No more guarding, no more helmet shaped like a bell, no more terrorizing the girl with the soft brown eyes. He thought about this while he did his job like a steam-powered automaton from the Fire Nation, repeating the regular, "Invitation please," line to every partygoer.
Then one went off script, and flashed a shiny piece of paper. "I think this will do."
Quong woke from his waking sleep (however that worked), and looked at the guest in front of him. Oh, rather, it was more than one. The girl in front of him was a child, short and pale but otherwise no different from any other Upper Ring'er. The second girl was taller and older, with darker skin than her companion, and didn't stand quite as gracefully as a lady her age should. The little one was waving the shiny paper, and her eyes were milky but decidedly not soft.
Her paper had the seal of the Bei Fong family in all its glittery-ness.

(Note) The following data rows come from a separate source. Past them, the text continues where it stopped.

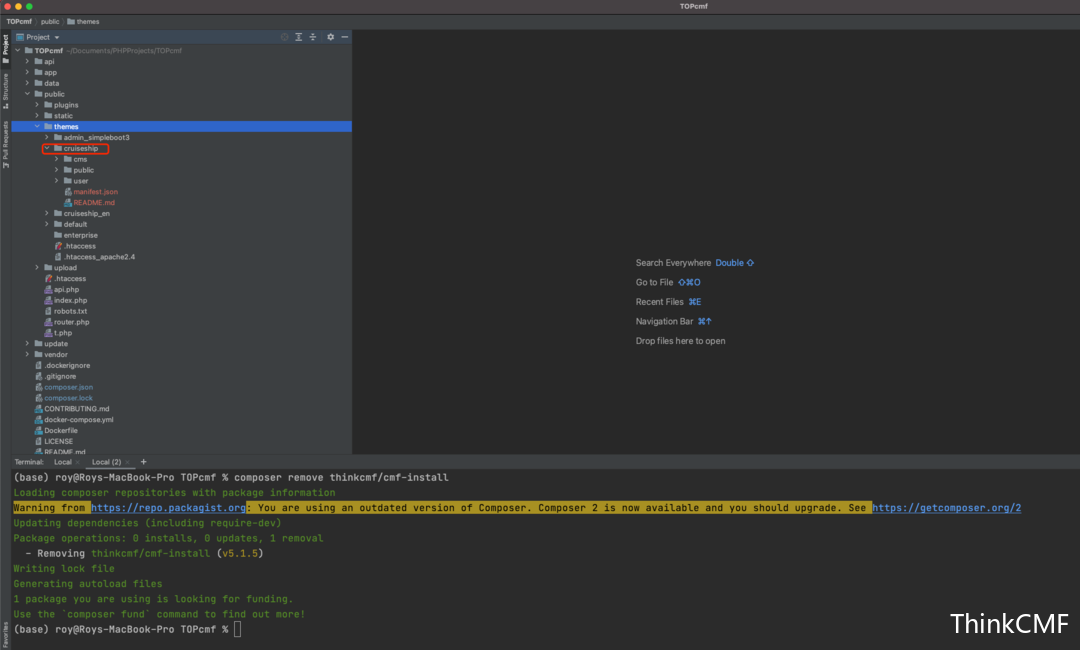Viewport: 1080px width, 650px height.
Task: Expand the vendor folder
Action: tap(28, 355)
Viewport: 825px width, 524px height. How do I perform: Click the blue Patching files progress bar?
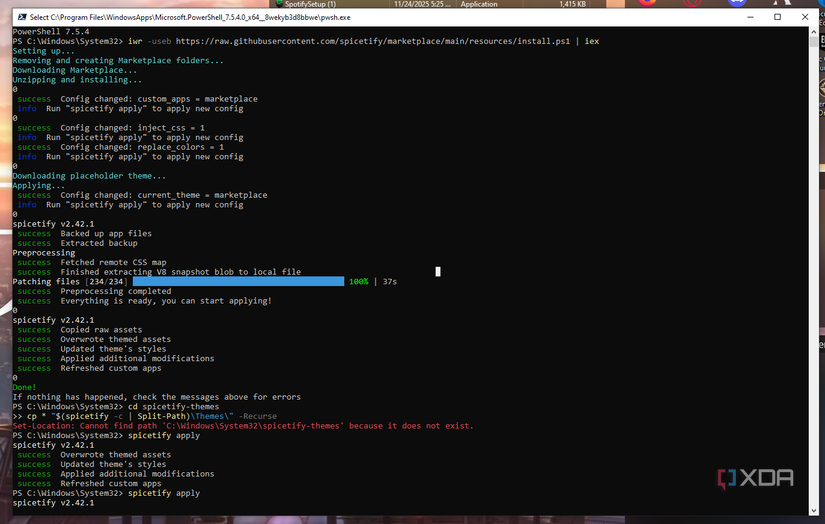click(238, 281)
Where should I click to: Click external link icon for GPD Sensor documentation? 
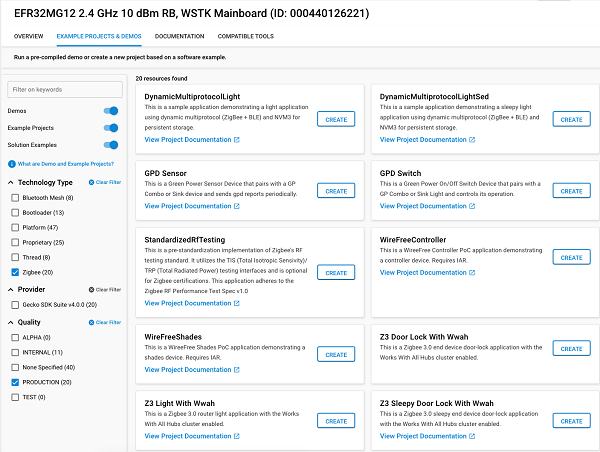pos(237,206)
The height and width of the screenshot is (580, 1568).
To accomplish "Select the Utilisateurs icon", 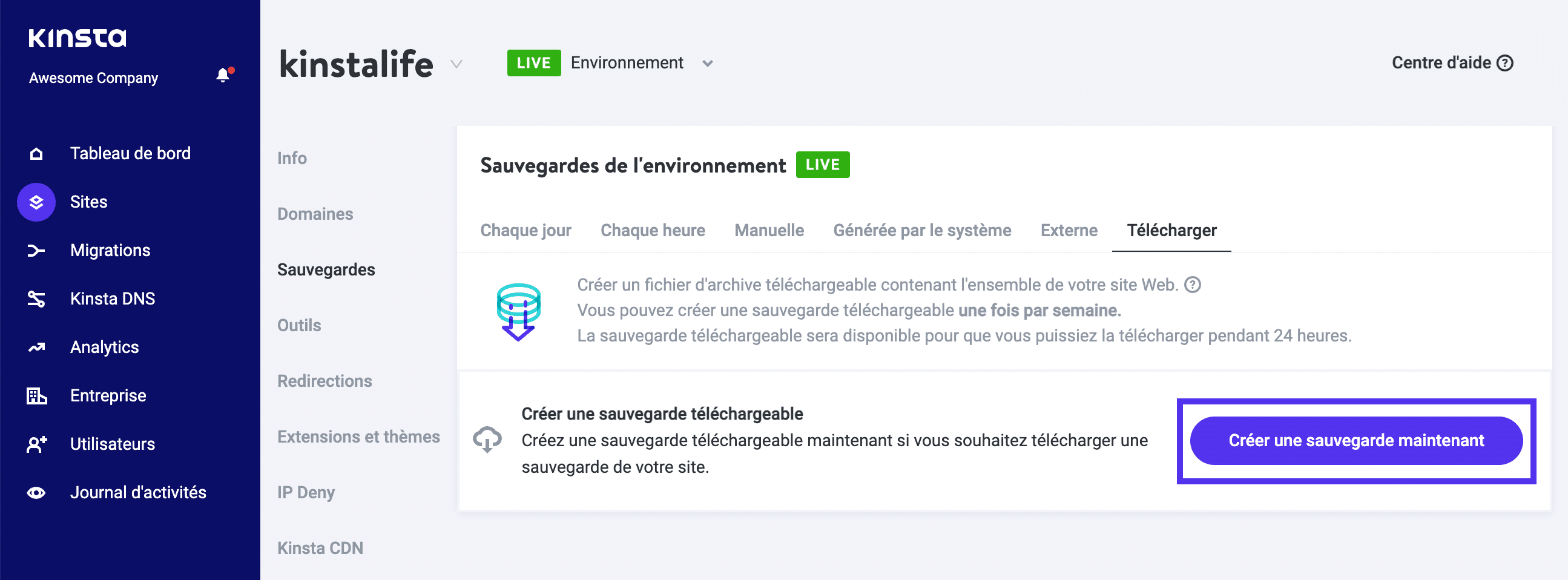I will 36,444.
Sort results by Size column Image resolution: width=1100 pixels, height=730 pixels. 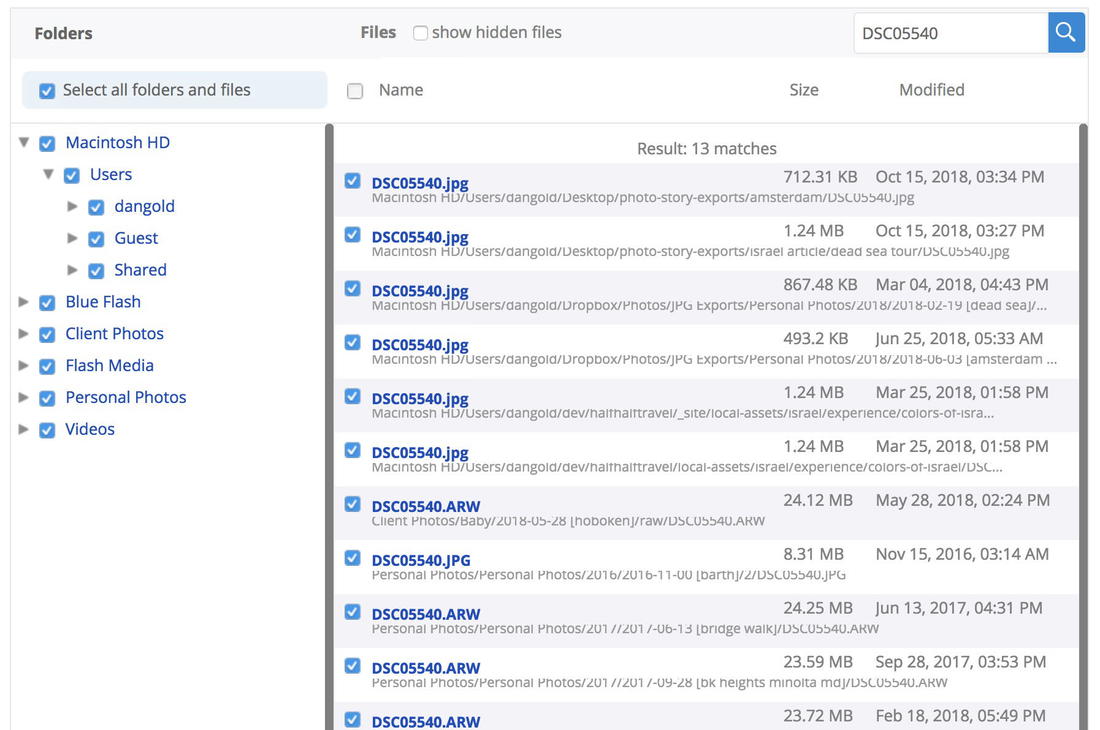(803, 90)
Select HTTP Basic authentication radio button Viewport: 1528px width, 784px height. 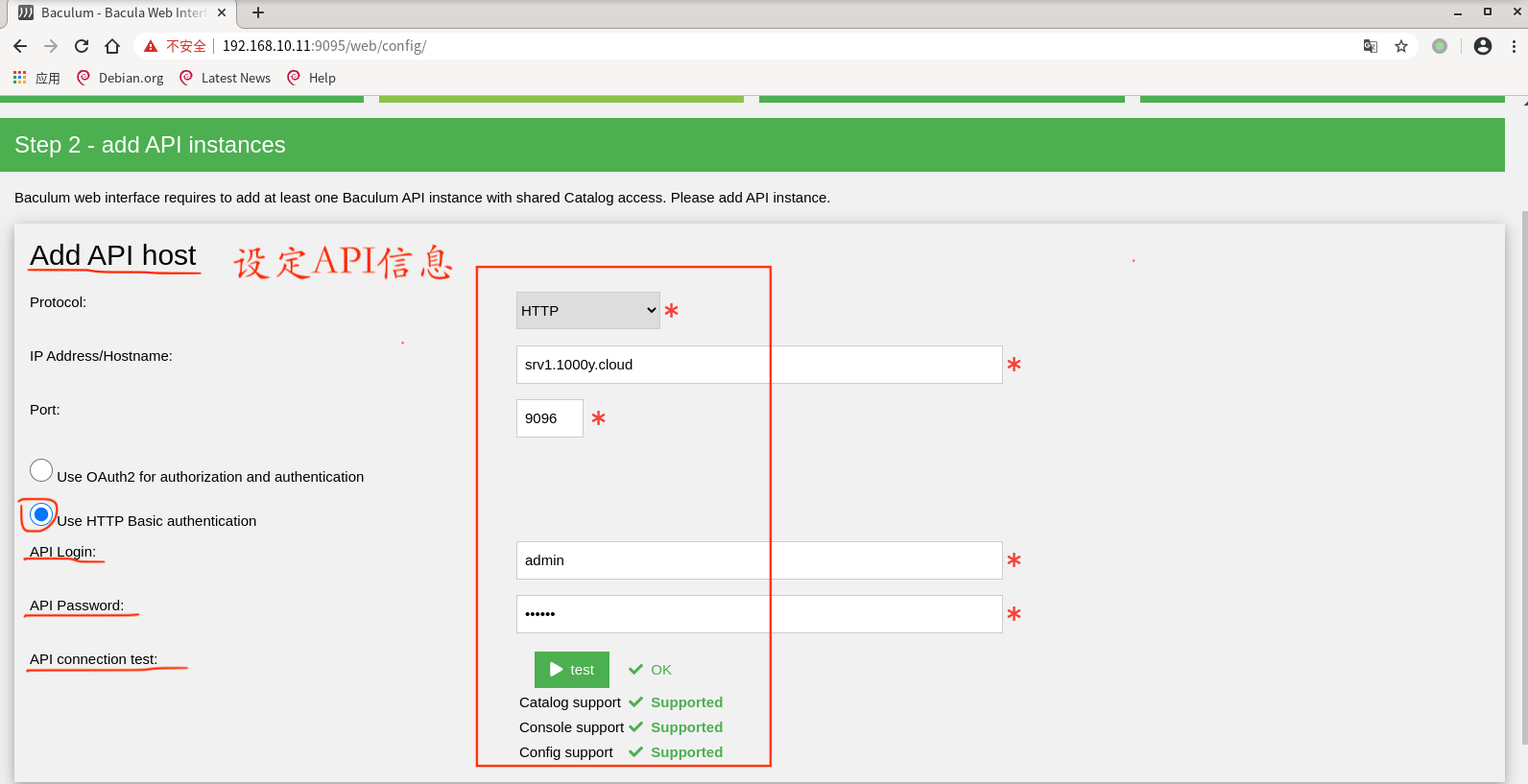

Oh. This? This was why they needed an intelligent man like Quong on Door Duty. The Rules said you had to have an invitation, yes, but there were Old Rules that superseded The Rules. Even the Earth King bowed to the Old Rules. The Bei Fongs were an Old Rule unto themselves, and the short girl standing there now with a haughty but unfocused expression was probably a cousin to the Earth King himself, seven times removed or somesuch. The Bei Fong name was as good as an invitation, never mind their shiny papers.
But Quong was probably going to be Dai Li food, and never get a chance to see the servant with the soft brown eyes again, and so he decided that he would truly enjoy the power of being a Guardsman before he was made to go away. "No entry without an invitation," he said in his most professional voice. "Step out of line, please."
Oh, the little girl didn't like that! "Look, the Pangs and the Yum Soon Hans are waiting in there for us. I'm going to have to tell them who didn't let me in."
Ooh, the Pangs and the Yum Soon Hans, too? Well, if was going to go down, at least it would be glorious. They would speak for years of how Guardsman Quong ticked off the three richest families in the Earth Kingdom! Perhaps the Dai Li wouldn't even get a chance to make him go away! "Step out of line please," he all but sang.
And wouldn't you know, the girls stepped away. Ha! Take that! Even the Bei Fongs stepped aside when Guardsman Quong said, "Step!" Why was he worrying about the Dai Li? They couldn't handle Guardsman Quong! If Long Feng himself showed up asking about some stupid urn, Quong would show that oily mongoose-adder what being a Guardsman was all about!
More comfortable in his armor than ever before, Quong continued to check invitations. Oh yes, that one could enter, and that one, and that one, too. All invitations in order. And good thing, or these fancy types would have Guardsman Quong to deal with!
That's when Long Feng appeared like a ghost right beside Quong. Without a word, the smart and very, very respectable Grand Secretariat led the Bei Fong girls into the party. Quong barely even remembered bowing. What stuck most in his mind was the cool look on Long Feng's face, and the way the mismatched girls stuck their tongues out at him as they glided by.
Well, at least he wasn't going to be made to "go away" because of a stupid urn.
That was something to be proud of, by the First Mud.
For Guardsman Quong, life would be taking a sudden stop in Ba Sing Se.